VW Tiguan

Strong image and all-round appeal make 4WD a real contender

The Volkswagen Tiguan is set to be the X1’s fiercest rival – and it’s easy to see why. Both models aim to mix car-like agility with rugged SUV styling and a premium image.

The VW certainly has the credentials to claim victory here. In a recent test of eco-friendly off-roaders the Tiguan saw off some very capable competitors to take the spoils. And it has price on its side. At £22,745, our four-wheel-drive SE test car undercuts the rear-driven BMW by £1,460. So, can the VW notch up a second victory?

On first impressions, it has its work cut out. Compared with the low-slung BMW and rakish Kuga, the upright Tiguan lacks visual clout. On the other hand, the tall ride height and chunky black cladding won’t upset buyers wanting a traditional SUV.

Its restrained lines and neat chrome detailing help to create an image of understated class. It’s a similar story inside, where you’ll find a versatile and well built cabin. The dashboard is lifted straight out of the Golf Plus, so you get a logical layout, solid construction and a range of top-drawer materials.

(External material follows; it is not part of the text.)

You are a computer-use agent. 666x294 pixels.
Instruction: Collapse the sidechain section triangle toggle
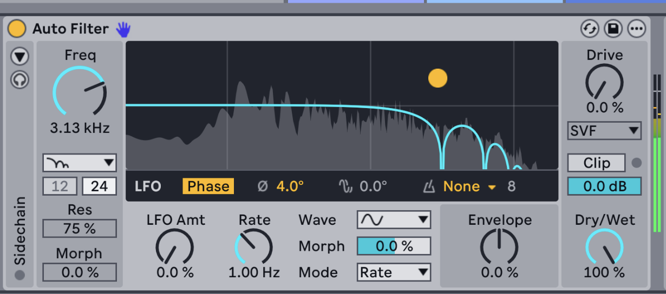point(20,56)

Better still, the high-set seating position provides the driver with a commanding view of the road.

It’s clear the VW’s interior has been designed with family motorists in mind, because it’s easily the most versatile of our trio. You’ll find plenty of storage, including under-seat trays and four large door bins.

The 60/40 sliding rear seats allow you to maximise legroom or luggage space. Even with the chairs pushed right back, the boot features a healthy 470-litre capacity – that’s a significant 110 litres more than the Kuga offers.

While the Tiguan looks like a tough off-roader, it drives more like a family hatchback. Direct steering, four-wheel-drive traction and good body control combine to deliver surprising agility.

And although the ride is firm, it copes with bumps better than the stiffly sprung BMW. However, it can’t match the X1 for driving involvement, and the Ford provides sharper responses.

The Tiguan falls further behind against the clock. Its gruff 138bhp 2.0-litre TDI engine hauls the car from 0-60mph in 11.2 seconds – a full 2.4 seconds slower than the 2.0-litre BMW. On the road, the differences are more difficult to detect, although the VW’s sudden power delivery does take a little getting used to.

When it won our green off-roader test, the VW saw off larger 4WD rivals. But here, it’s the only all-wheel-drive model, so its 167g/km CO2 output isn’t as competitive.

If you go for the cheaper front-driven model, that figure drops to 155g/km.

Beautifully built, with a versatile cabin and attractive price, the Tiguan is a desirable choice. It lacks the sporty looks of the Kuga and the involving handling of the X1, but you can understand why BMW bosses regard this as the closest direct competitor for their new car.

Details

Chart position: 2WHY: A strong image and versatile cabin make the 4x4 VW a fine choice for families.